--- DATASET CONTENT ---
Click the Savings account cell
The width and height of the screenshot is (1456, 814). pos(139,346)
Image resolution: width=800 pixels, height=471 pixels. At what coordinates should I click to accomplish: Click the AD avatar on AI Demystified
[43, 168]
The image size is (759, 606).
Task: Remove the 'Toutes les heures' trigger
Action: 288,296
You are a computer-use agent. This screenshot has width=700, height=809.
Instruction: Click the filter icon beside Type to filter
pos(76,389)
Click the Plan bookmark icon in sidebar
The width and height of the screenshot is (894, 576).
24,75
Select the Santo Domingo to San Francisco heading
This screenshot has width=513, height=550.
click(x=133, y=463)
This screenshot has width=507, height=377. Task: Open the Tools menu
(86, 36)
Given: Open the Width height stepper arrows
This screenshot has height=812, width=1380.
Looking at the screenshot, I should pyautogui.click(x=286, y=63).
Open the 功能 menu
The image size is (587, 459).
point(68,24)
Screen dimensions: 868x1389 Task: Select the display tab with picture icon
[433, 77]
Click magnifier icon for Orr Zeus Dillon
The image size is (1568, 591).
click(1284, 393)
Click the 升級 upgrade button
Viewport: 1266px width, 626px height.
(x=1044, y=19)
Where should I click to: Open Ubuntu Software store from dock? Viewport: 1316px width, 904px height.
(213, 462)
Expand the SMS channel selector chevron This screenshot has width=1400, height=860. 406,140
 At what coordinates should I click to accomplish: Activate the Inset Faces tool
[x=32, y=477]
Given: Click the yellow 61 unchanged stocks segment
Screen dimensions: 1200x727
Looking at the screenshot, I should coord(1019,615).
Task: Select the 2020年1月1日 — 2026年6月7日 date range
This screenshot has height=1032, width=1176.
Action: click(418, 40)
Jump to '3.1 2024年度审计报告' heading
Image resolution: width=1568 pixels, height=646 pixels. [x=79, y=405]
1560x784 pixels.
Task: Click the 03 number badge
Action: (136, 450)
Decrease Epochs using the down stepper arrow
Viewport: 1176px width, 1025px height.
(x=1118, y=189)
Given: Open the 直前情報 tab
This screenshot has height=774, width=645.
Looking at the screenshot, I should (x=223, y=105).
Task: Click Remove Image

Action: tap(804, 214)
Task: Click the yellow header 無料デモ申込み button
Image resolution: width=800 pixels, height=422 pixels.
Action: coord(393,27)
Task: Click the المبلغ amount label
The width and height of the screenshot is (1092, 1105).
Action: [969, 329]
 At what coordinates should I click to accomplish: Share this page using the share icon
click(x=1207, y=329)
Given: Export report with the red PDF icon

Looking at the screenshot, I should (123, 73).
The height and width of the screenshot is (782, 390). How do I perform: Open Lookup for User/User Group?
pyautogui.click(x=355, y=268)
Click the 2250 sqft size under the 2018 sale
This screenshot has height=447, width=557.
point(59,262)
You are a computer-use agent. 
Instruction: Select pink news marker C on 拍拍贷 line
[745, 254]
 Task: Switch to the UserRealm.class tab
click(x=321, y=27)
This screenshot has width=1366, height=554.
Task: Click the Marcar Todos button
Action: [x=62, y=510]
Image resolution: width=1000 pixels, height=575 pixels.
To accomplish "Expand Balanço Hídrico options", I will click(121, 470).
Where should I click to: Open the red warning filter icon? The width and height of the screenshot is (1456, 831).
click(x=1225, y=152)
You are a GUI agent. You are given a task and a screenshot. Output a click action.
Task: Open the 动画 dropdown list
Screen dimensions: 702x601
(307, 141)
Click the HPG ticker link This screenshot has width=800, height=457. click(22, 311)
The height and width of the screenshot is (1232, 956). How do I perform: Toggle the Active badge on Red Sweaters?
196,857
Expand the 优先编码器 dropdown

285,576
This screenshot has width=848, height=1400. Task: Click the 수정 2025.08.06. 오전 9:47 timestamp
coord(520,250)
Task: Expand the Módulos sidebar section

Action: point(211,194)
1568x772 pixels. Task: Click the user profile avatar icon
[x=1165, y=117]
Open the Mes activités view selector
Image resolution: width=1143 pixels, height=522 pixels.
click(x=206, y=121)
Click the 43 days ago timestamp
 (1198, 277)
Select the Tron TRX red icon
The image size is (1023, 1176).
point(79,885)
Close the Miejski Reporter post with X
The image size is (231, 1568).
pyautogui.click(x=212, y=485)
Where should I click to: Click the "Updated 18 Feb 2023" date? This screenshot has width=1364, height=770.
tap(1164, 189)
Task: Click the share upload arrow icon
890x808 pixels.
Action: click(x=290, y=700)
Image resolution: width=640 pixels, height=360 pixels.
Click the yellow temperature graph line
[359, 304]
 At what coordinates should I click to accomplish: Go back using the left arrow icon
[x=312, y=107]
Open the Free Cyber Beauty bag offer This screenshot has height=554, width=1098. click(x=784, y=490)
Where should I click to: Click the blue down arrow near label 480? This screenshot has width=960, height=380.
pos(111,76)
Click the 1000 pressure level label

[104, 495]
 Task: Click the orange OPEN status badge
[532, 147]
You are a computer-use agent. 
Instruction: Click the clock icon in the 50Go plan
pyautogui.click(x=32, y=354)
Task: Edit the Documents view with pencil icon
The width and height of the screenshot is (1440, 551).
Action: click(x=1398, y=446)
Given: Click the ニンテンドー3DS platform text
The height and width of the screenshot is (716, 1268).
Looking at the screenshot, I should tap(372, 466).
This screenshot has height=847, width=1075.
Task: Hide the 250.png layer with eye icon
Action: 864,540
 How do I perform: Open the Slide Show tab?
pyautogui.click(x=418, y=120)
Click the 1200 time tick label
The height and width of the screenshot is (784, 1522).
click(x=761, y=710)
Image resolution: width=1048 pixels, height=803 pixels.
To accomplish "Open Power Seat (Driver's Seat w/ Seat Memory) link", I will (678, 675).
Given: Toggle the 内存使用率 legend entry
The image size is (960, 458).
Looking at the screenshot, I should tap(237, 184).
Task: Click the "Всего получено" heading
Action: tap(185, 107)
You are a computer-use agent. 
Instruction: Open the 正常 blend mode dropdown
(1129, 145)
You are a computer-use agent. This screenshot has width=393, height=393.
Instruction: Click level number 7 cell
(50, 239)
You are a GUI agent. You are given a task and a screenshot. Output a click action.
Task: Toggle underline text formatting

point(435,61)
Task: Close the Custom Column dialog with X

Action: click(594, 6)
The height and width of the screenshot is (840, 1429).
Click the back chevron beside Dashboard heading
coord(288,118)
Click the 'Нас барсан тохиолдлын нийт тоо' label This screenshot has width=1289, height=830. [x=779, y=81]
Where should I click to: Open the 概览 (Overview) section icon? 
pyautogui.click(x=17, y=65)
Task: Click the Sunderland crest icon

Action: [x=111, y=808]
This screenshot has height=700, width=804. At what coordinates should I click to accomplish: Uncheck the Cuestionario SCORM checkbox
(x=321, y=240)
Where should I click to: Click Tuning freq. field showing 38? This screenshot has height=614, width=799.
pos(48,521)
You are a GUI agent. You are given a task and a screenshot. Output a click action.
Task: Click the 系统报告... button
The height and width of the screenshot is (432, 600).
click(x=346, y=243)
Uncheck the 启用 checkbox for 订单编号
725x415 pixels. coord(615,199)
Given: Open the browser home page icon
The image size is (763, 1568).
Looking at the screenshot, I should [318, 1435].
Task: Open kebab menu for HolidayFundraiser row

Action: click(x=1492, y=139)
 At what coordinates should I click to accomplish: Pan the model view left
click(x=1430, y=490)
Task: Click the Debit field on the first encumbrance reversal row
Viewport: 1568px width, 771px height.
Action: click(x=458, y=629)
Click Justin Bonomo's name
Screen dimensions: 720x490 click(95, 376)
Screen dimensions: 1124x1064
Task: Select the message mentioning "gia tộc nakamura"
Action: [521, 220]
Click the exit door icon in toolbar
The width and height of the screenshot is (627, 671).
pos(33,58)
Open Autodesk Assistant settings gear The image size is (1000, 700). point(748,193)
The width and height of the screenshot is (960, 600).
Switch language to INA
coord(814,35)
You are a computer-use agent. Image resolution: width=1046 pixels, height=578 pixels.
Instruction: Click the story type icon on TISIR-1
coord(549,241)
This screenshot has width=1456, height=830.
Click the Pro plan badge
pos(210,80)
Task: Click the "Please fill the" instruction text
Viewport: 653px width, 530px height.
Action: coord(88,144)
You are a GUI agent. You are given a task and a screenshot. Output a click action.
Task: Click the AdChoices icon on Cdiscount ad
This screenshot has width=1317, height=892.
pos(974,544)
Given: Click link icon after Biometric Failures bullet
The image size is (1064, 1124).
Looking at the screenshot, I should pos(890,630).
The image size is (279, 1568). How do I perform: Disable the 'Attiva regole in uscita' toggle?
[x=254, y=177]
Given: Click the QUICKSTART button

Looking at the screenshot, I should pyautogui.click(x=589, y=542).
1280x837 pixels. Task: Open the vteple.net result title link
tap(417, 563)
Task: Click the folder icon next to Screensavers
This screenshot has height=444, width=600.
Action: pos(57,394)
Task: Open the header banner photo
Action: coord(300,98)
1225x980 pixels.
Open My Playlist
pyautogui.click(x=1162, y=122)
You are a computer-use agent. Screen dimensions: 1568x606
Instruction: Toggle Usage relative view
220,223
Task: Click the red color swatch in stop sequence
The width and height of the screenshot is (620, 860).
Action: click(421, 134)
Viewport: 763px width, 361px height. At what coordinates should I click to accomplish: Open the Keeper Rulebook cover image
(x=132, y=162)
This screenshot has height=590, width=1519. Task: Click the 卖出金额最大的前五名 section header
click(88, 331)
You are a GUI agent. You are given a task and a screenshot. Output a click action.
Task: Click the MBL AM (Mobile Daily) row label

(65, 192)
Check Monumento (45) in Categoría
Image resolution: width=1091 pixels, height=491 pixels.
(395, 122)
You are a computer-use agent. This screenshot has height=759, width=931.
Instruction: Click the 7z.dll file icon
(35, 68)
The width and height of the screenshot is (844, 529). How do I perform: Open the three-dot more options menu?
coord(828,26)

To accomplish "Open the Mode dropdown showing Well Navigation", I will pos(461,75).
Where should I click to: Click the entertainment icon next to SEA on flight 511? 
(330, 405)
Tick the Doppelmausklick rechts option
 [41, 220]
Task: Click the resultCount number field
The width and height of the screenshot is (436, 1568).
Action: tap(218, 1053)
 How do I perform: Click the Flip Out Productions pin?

--- TASK ---
What lines in the records contain the word "selector"? Return each one.

--- SOLVED PROBLEM ---
Expand the SMS channel selector chevron This screenshot has width=1400, height=860. 406,140
Open the Mes activités view selector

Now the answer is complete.